I too used to be overconfident in the automatic updates process, and I would apply those every time there was a new update. Click, click, and I was done! What could possibly go wrong?
One time, I updated the store. We had a newsletter scheduled that we expected to generate much interest and I thought I wanted to offer the best and latest shopping experience for our customers. So I updated the store and was on my way. The next day I opened the email to a ton of complaints from our subscribers that the checkout is not working! A full email campaign wasted, not the mention that we looked totally unprofessional — that hurt both my ego and the sales.
What did I learn from it?
1. Updates can potentially be very painful
2. You never change the system right before a big promo campaign. (This feels like common sense now.)
3. You need to be extra careful when you update the part that generates income: the store, the “pay now buttons,” and the subscribe boxes.

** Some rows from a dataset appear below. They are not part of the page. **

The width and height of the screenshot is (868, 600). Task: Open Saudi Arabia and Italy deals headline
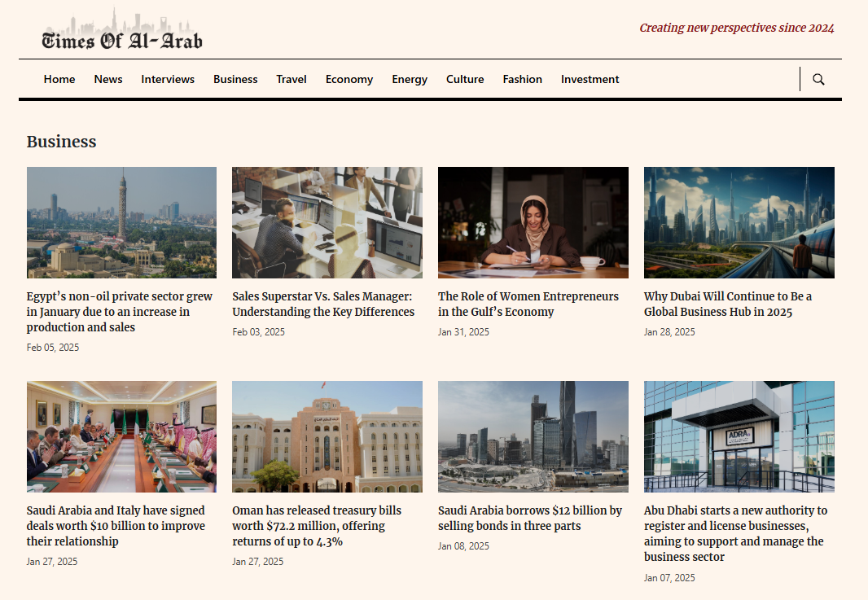(x=116, y=526)
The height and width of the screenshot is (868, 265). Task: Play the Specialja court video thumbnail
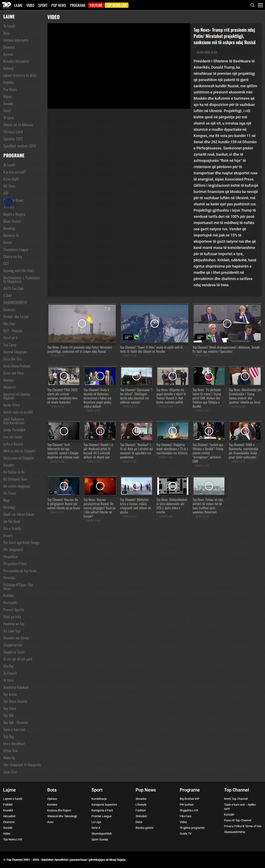point(227,323)
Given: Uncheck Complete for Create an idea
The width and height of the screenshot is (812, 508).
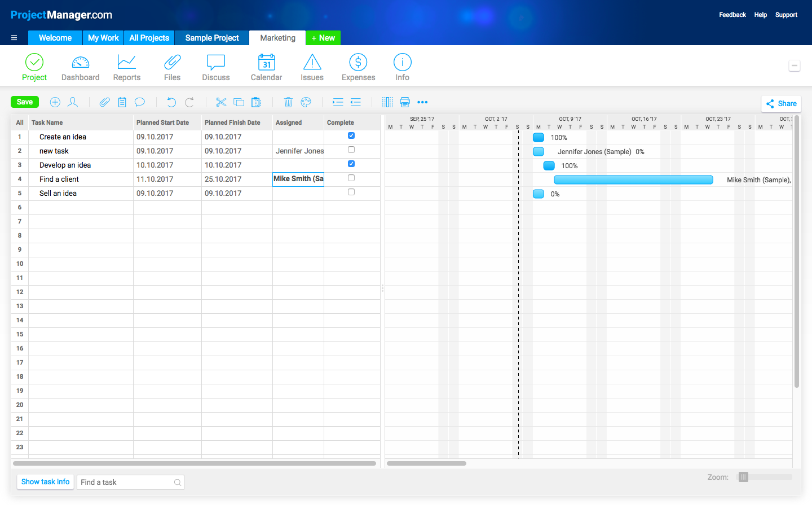Looking at the screenshot, I should click(x=351, y=135).
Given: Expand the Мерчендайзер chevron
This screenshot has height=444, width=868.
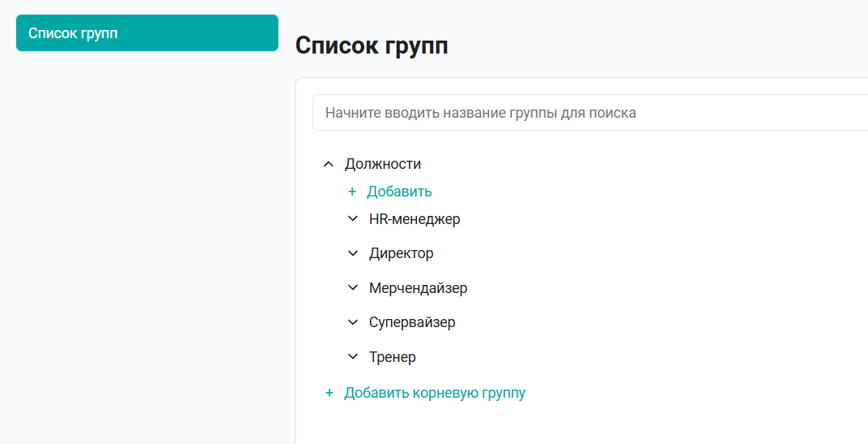Looking at the screenshot, I should pos(353,288).
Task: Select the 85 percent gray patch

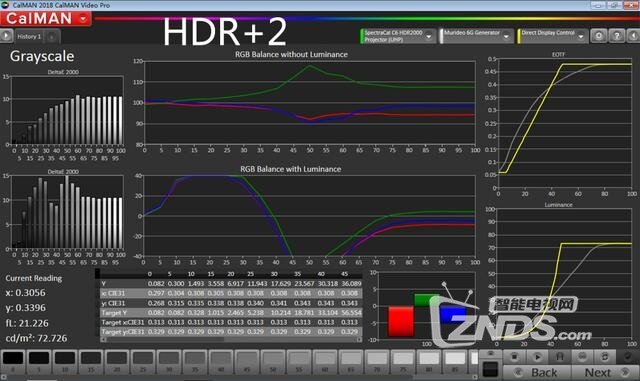Action: coord(455,361)
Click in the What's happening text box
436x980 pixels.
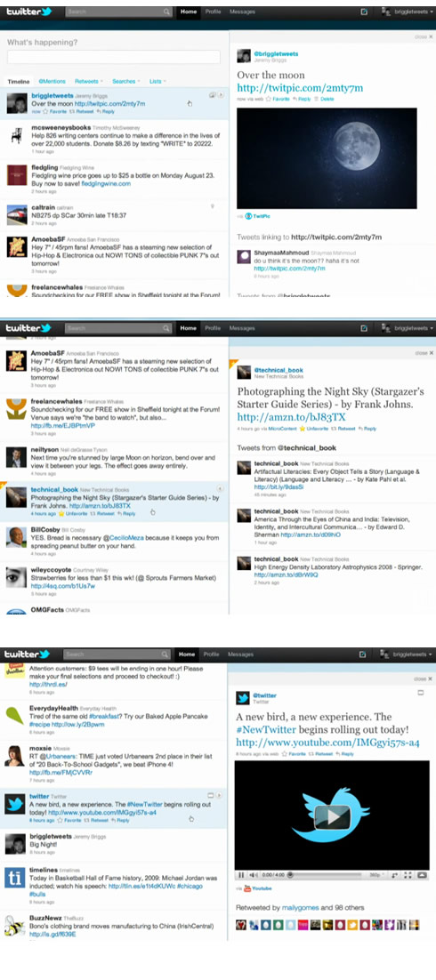point(113,57)
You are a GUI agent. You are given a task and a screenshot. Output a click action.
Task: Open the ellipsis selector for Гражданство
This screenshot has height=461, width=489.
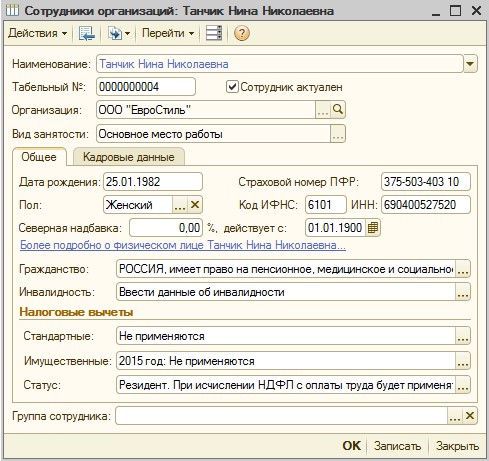(463, 269)
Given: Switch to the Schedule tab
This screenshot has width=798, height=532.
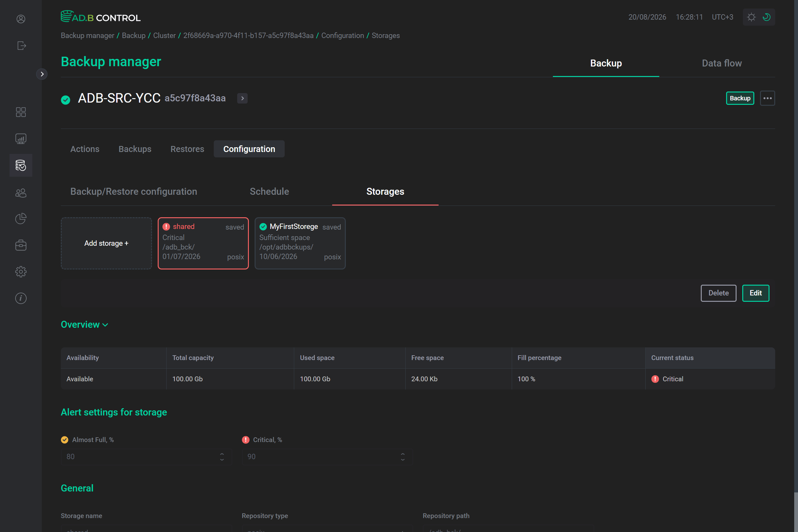Looking at the screenshot, I should (269, 191).
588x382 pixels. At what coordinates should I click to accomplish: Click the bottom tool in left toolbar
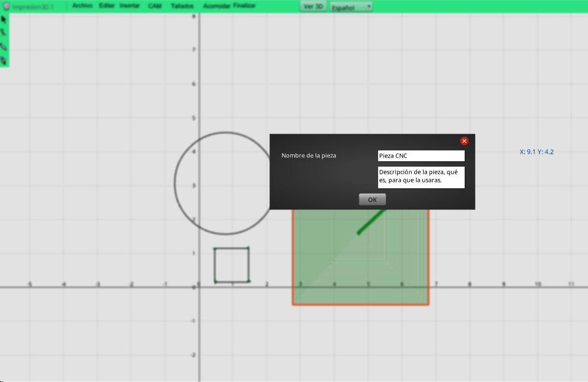pos(4,61)
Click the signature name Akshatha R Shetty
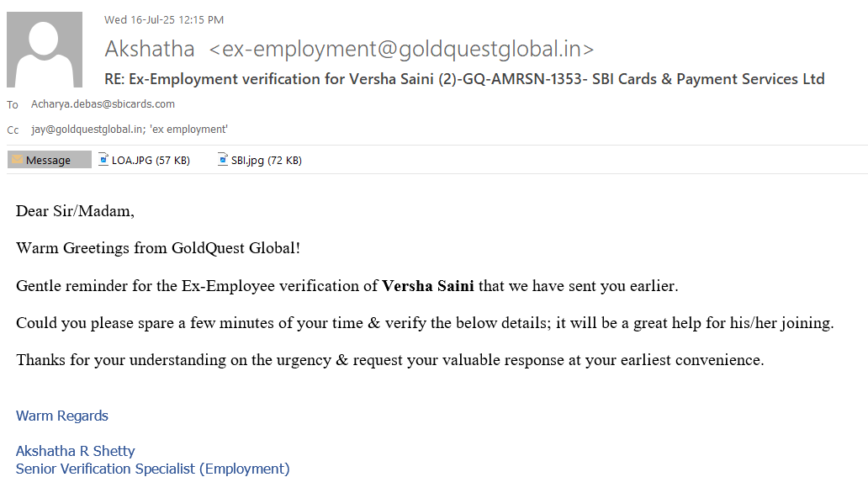 click(76, 451)

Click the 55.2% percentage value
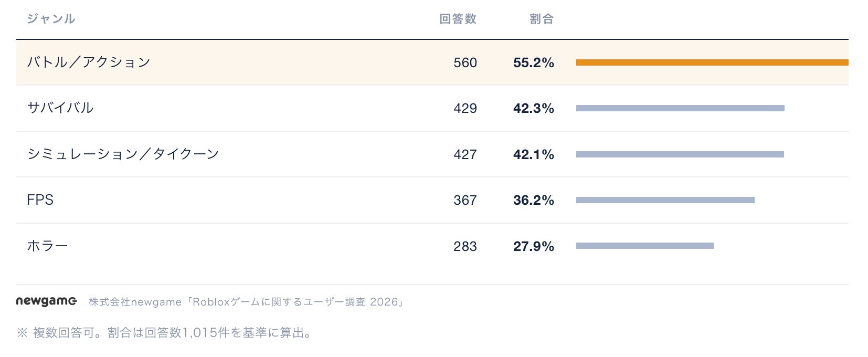click(534, 63)
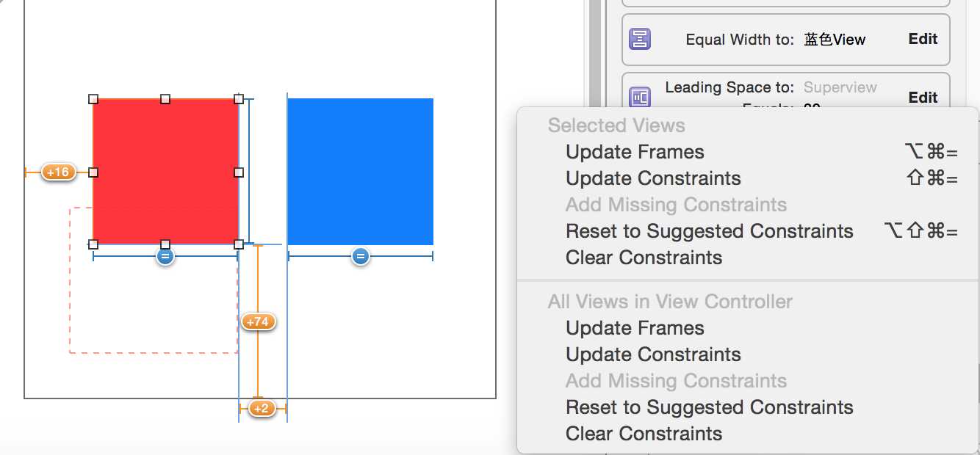Edit the Equal Width to 蓝色View constraint

point(923,39)
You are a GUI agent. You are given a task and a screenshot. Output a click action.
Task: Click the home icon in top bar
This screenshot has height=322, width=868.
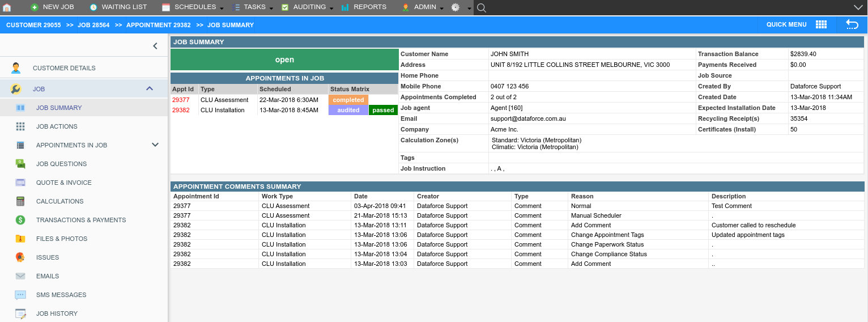7,7
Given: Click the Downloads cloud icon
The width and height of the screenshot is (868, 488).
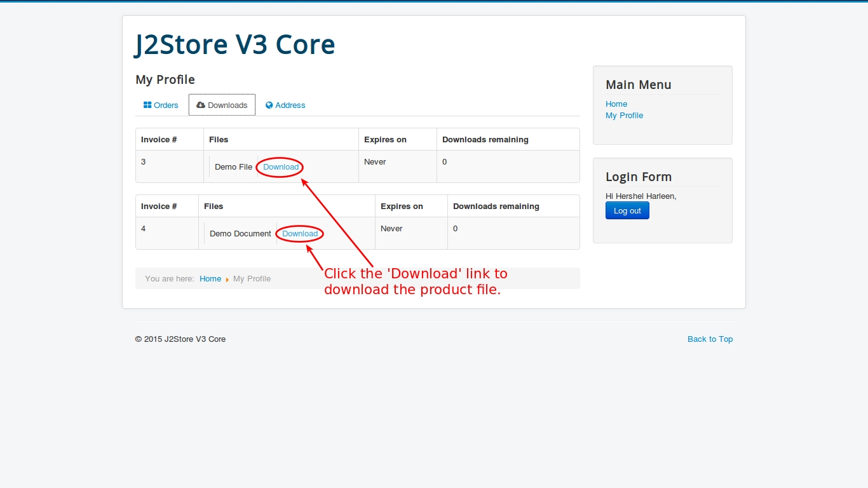Looking at the screenshot, I should pos(201,105).
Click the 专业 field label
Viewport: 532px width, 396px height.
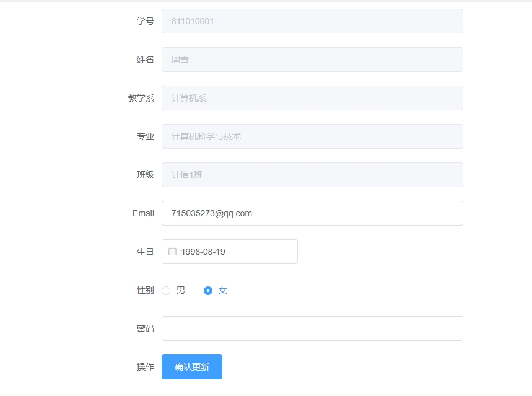tap(145, 136)
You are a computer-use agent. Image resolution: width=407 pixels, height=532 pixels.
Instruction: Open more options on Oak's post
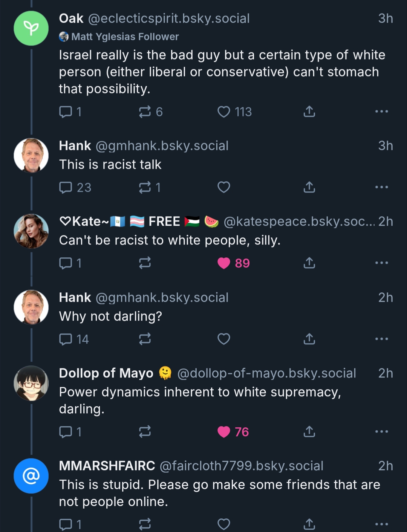point(381,112)
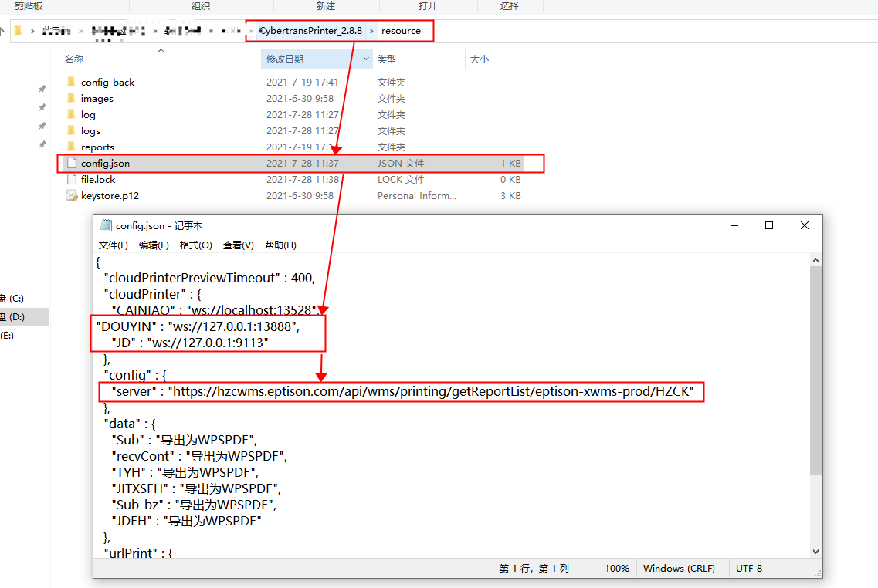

4. After you update you need to test at least the critical functionality: add to cart, checkout, subscribe.
5. You better have good backups, in case you need to roll back.
It was not all bad, because I did have backups, so it was relatively easy to go back to the previous version. Moreover, I sent another email campaign with an apology and a second invitation to check out the offer. If I hadn’t had backups that would not have been possible to do.
Another thing I decided to implement is to write automatic tests for the website that can run in the background and make sure the critical processes are still working.